Giardia intestinalis is a unicellular protozoan parasite, causing giardiasis – a gastro-intestinal disease of variable outcome and severity, in a broad range of mammalian species. The parasite has a comparatively simple life cycle with two stages, proliferative trophozoites and infectious cysts, as well as a reduced set of eukaryotic-specific organelles. Its metabolic pathways are simplified if compared to non-parasitic organisms. Giardia compensates for this apparent simplicity with unique inventions and complex regulation of metabolic processes. Transition from a fragile trophozoite to a protected, compact cyst is called encystation. This process starts upon changes in the growing conditions: cholesterol deprivation and elevated pH, and leads to changes in membrane lipids, elevated cAMP, and induction of encystation-specific gene expression, starting with activation of Myb-like protein expression. Within hours postencystation induction, cyst wall components (GalNAc and CWPs) are produced and transported to the cell membrane, flagella and adhesive disc are disassembled and stored in cytoplasm, followed by DNA replication and diplomixis. One of the encystation-specific upregulated genes in Giardia (assemblage A, isolate WB) is GL50803_1470 (termed ORF1470). Its predicted protein product has an Alba_2 domain, binding nucleic acids, presumably DNA. To study its function in G. intestinalis, we created knockout mutants, using CRISPR/Cas9 technique, Cas9- HA cell line and pGdelp-BbsI-B00826, with integrated pac- and gRNA cassettes.
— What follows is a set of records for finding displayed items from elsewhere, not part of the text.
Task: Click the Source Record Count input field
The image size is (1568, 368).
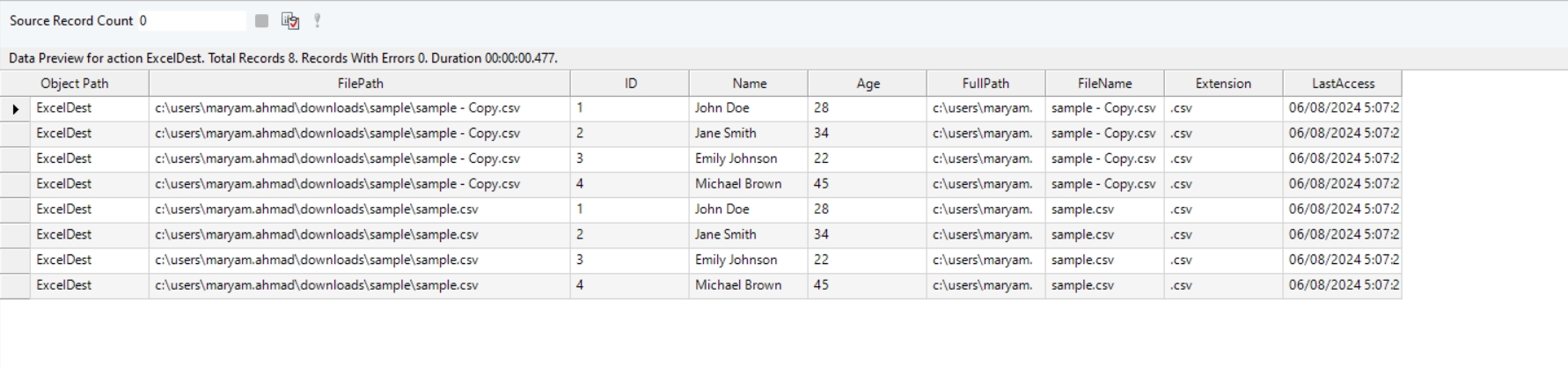Action: 192,20
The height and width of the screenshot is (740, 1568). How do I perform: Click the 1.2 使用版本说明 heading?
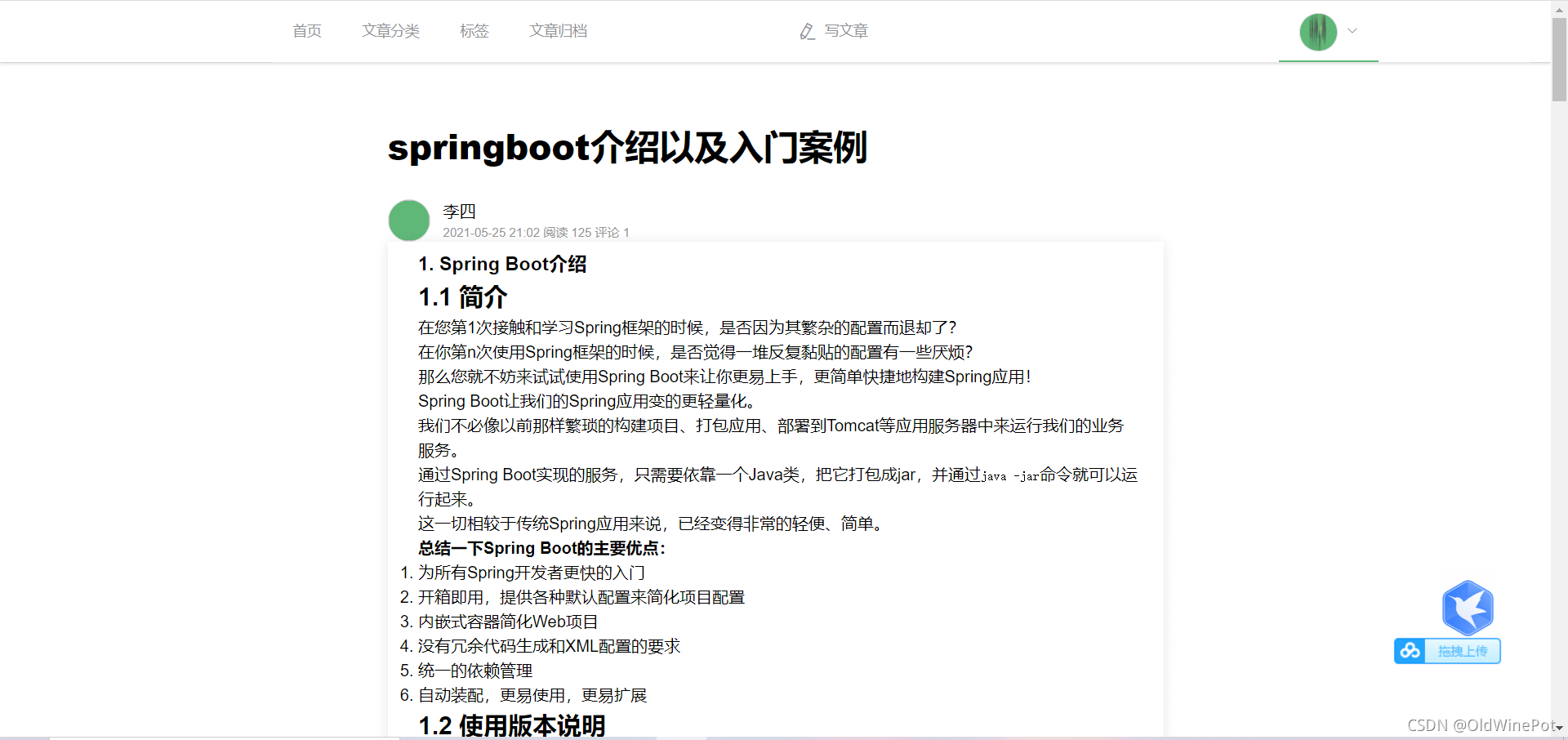[x=512, y=725]
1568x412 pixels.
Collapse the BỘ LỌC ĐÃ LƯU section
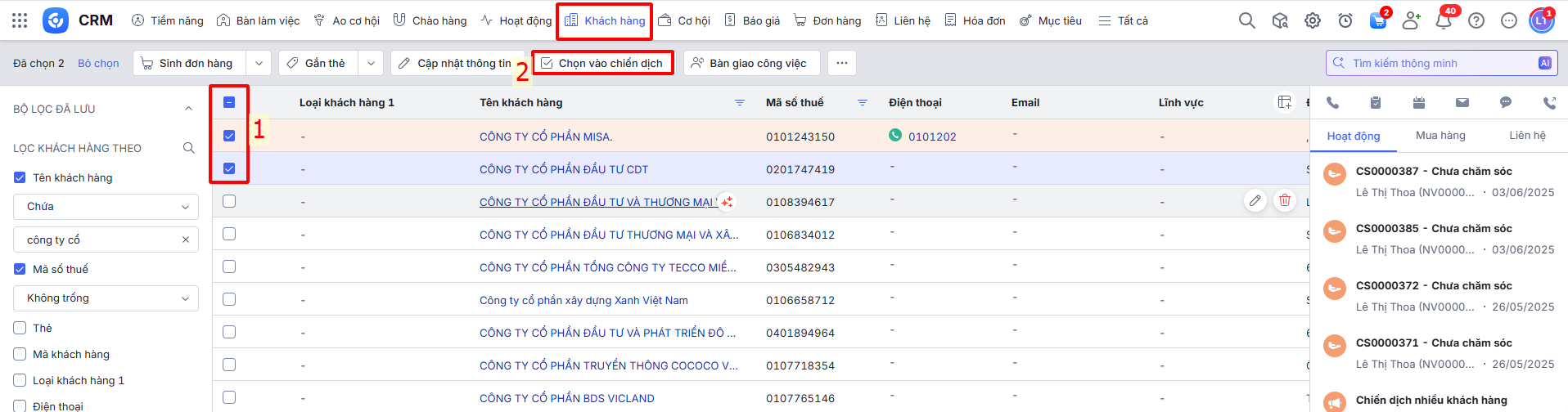(x=188, y=109)
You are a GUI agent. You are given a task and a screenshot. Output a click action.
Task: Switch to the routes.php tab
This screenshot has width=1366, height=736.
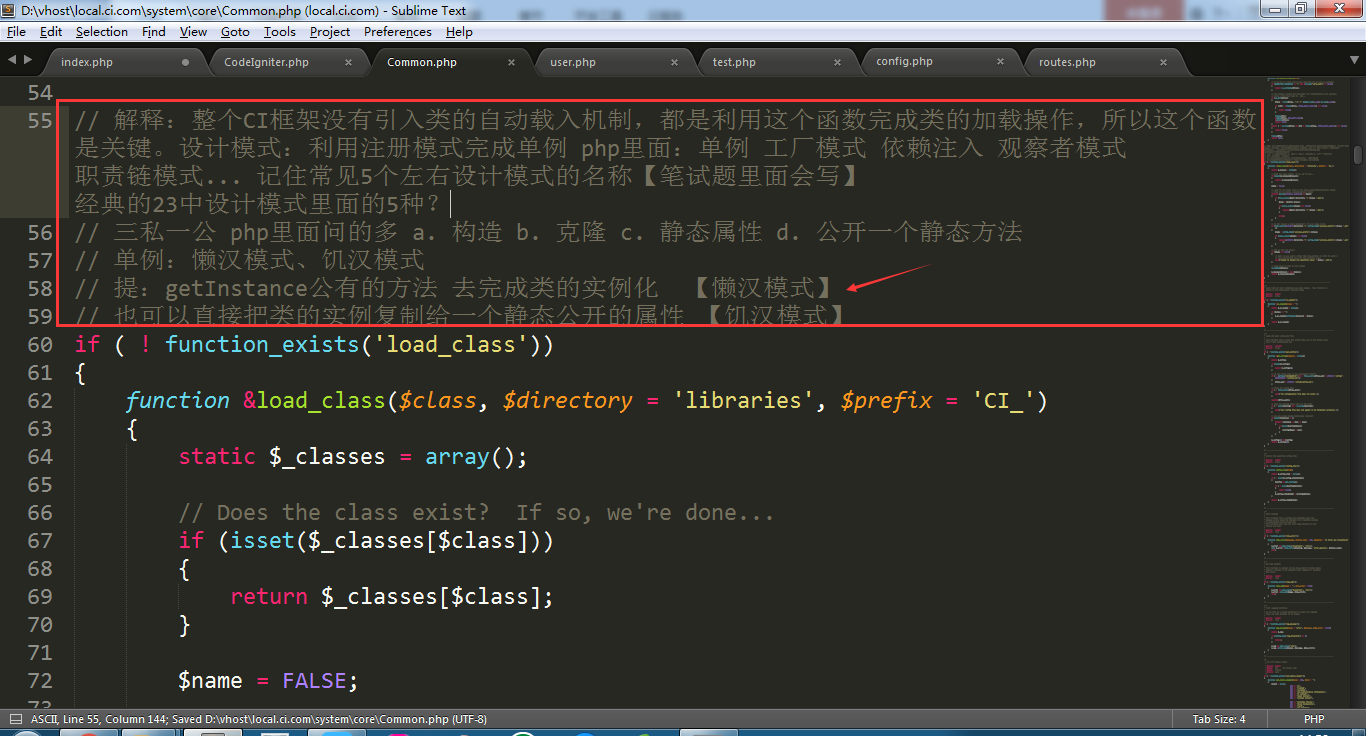(x=1067, y=62)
Transfected Giardia Cas9-HA cells were PCR verified for the complete knockout of the gene, encysted, and effect of ORF1470 was studied using cyst counting, morphometric analysis, cell imagining and Western blot for detection of CWPs. We have found minor phenotypical differences between the parental strain Cas9-HA and wild-type WB and ORF1470 deficient cells. Future plans are further experiments with obtained ΔORF1470 strains including further KO verification, visualization of ORF1470 product during encystation and determination of its binding site in the genome using ChIP-seq technology.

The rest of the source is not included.